BRIEF: Repeat, exactly as they appear, the lines from the one with "Choose the Laptop device icon" through the last line of the entries below, but none of the pictures.

Stored data:
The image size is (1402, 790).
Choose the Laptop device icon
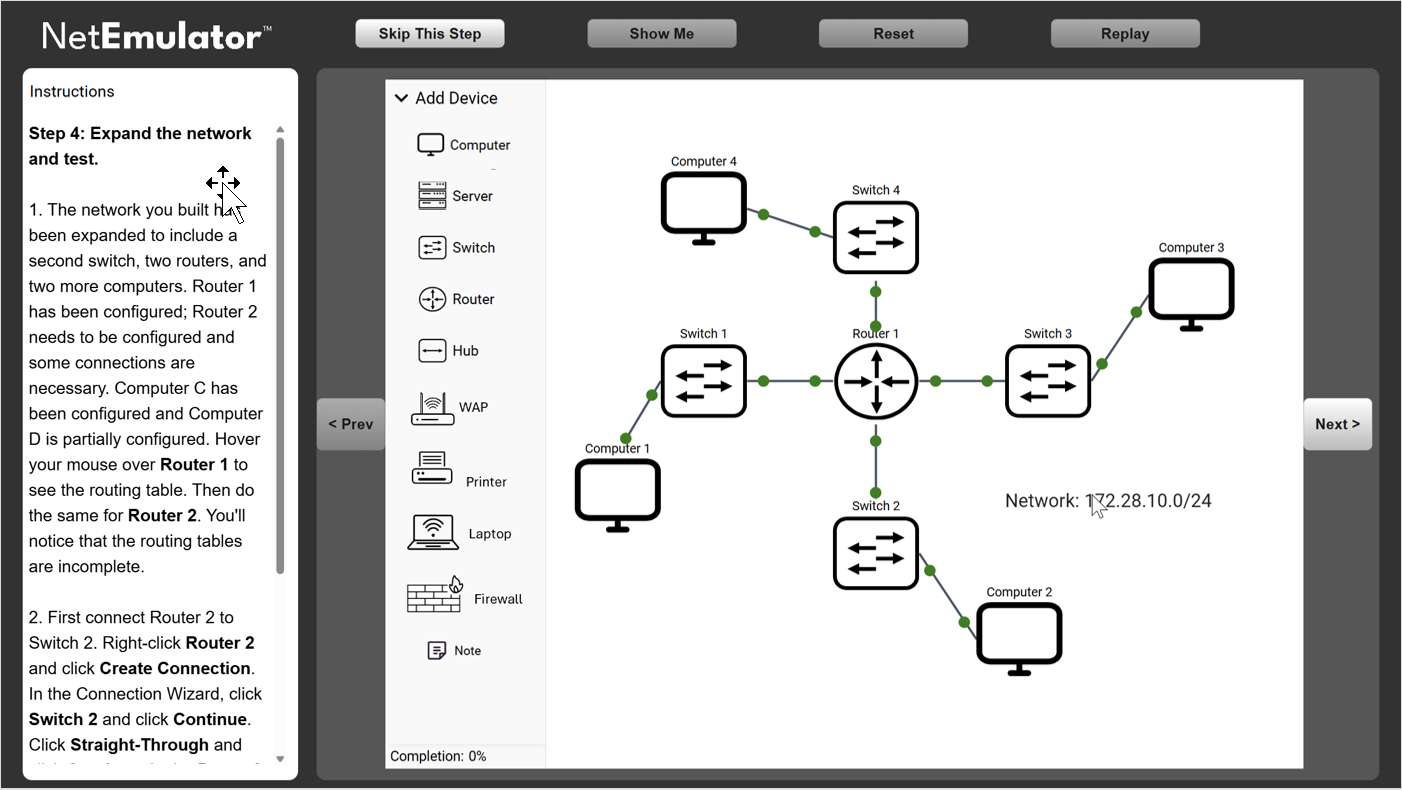[433, 533]
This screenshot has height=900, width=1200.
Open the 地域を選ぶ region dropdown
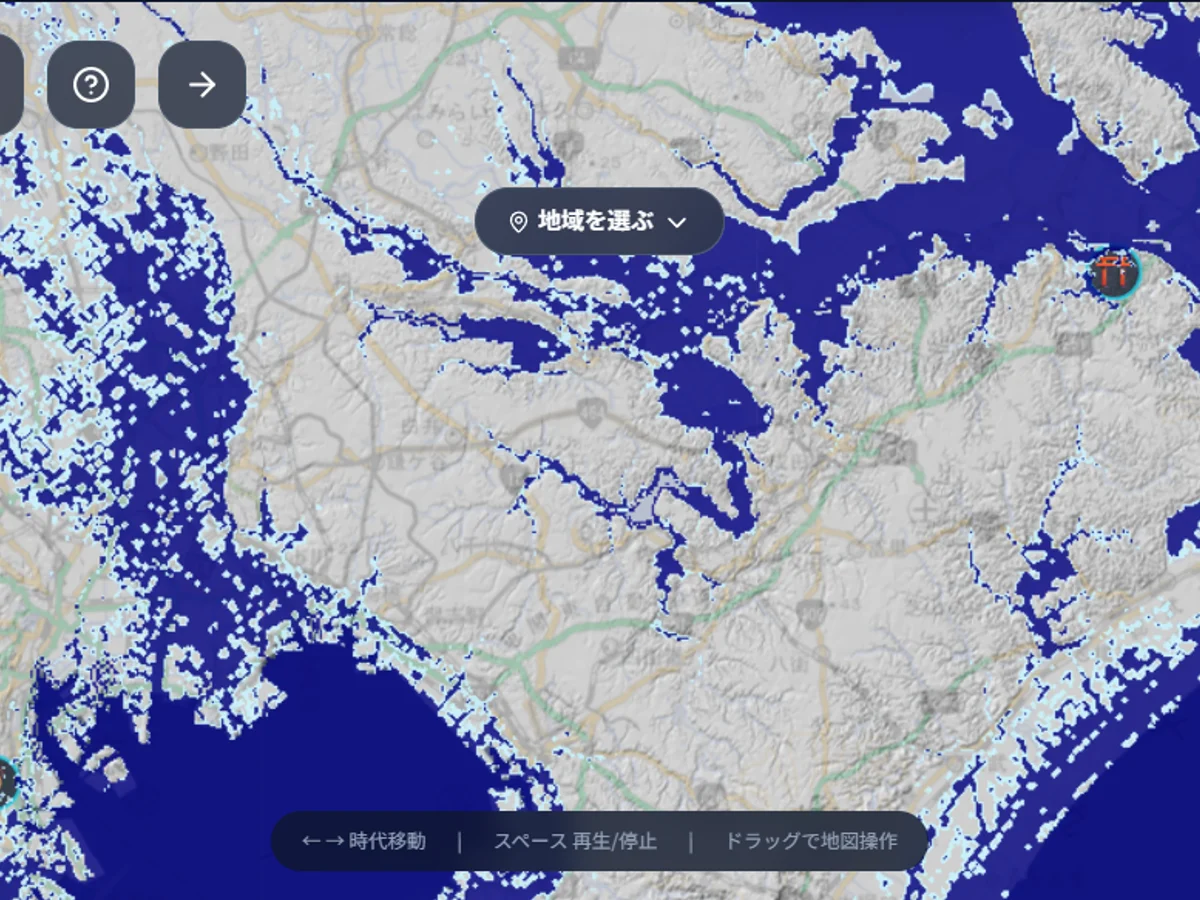click(598, 221)
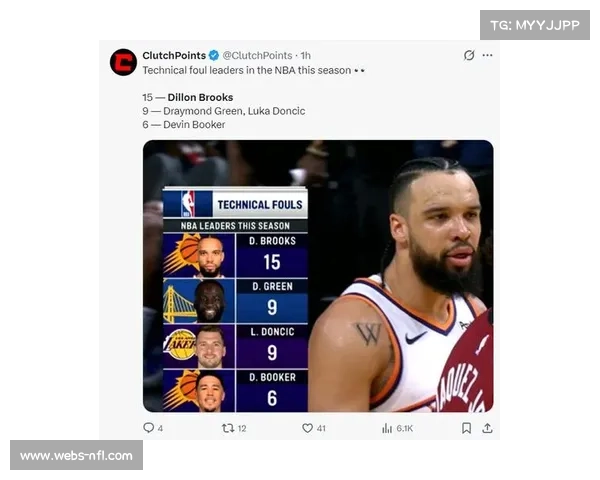Image resolution: width=600 pixels, height=480 pixels.
Task: Click the ClutchPoints profile avatar
Action: tap(123, 62)
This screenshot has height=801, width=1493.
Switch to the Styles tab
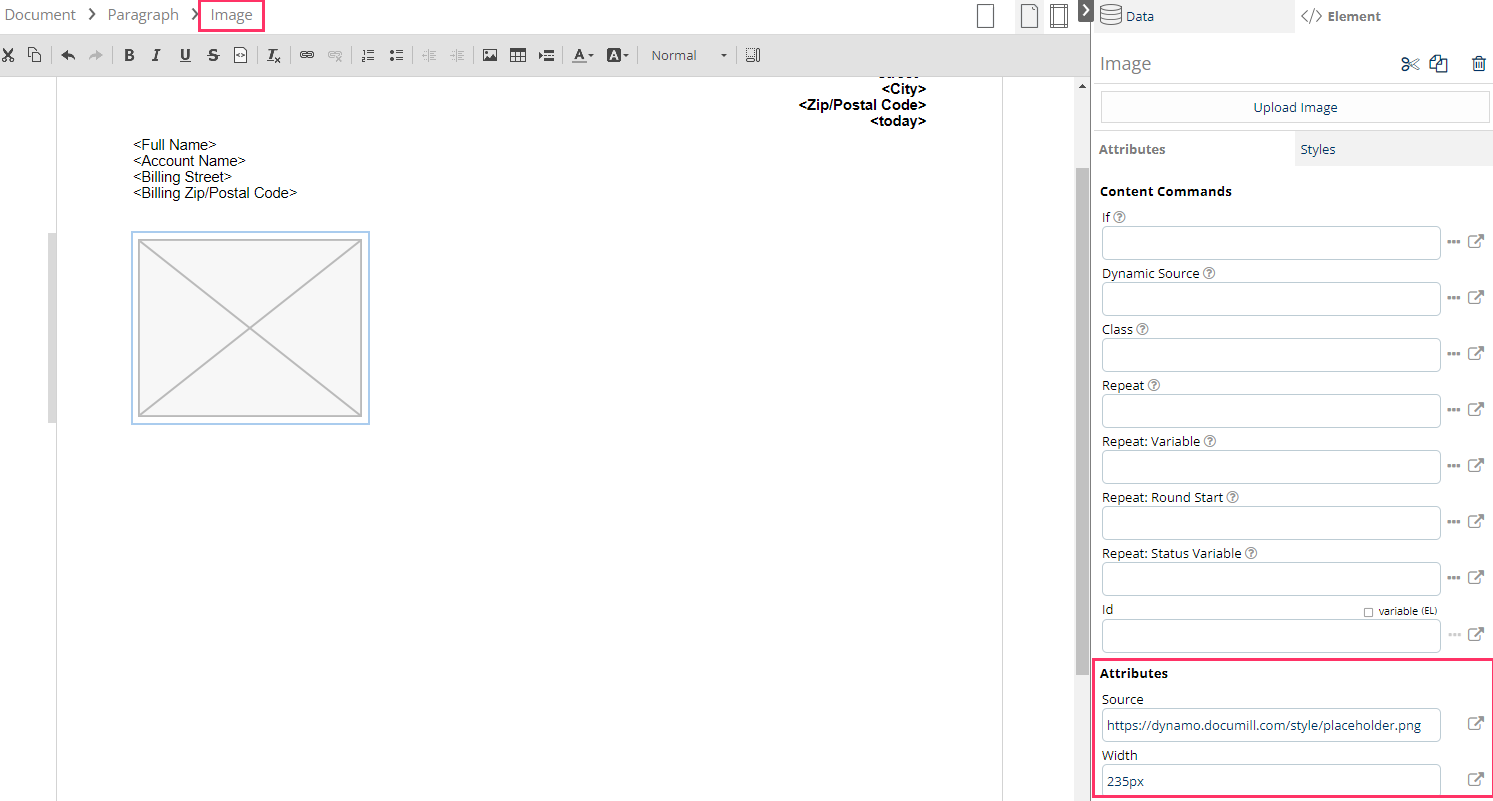[1317, 150]
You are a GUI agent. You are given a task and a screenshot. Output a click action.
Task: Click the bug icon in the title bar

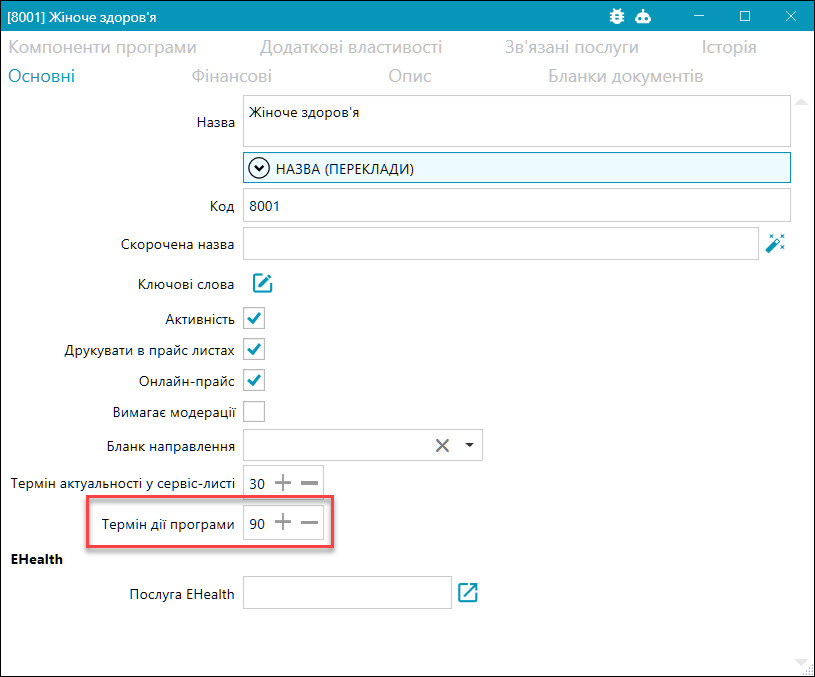(x=617, y=17)
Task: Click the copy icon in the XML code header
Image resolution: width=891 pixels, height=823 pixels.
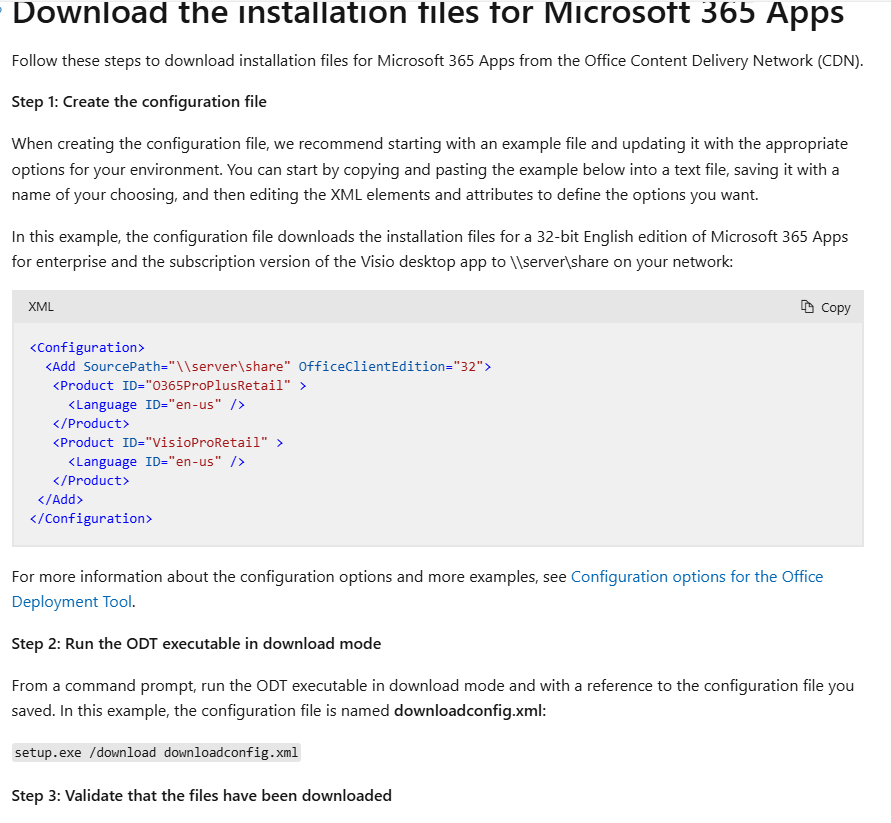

WRITTEN REPLY:
Choose the Laptop device icon
[433, 533]
This screenshot has height=900, width=1200.
Open the 地域を選ぶ region dropdown
click(598, 221)
Image resolution: width=600 pixels, height=480 pixels.
Task: Click the ClutchPoints profile avatar
Action: tap(123, 62)
This screenshot has height=801, width=1493.
Switch to the Styles tab
[1317, 150]
You are a GUI agent. You are given a task and a screenshot. Output a click action.
Task: Click the bug icon in the title bar

(x=617, y=17)
Task: Click the copy icon in the XML code header
Image resolution: width=891 pixels, height=823 pixels.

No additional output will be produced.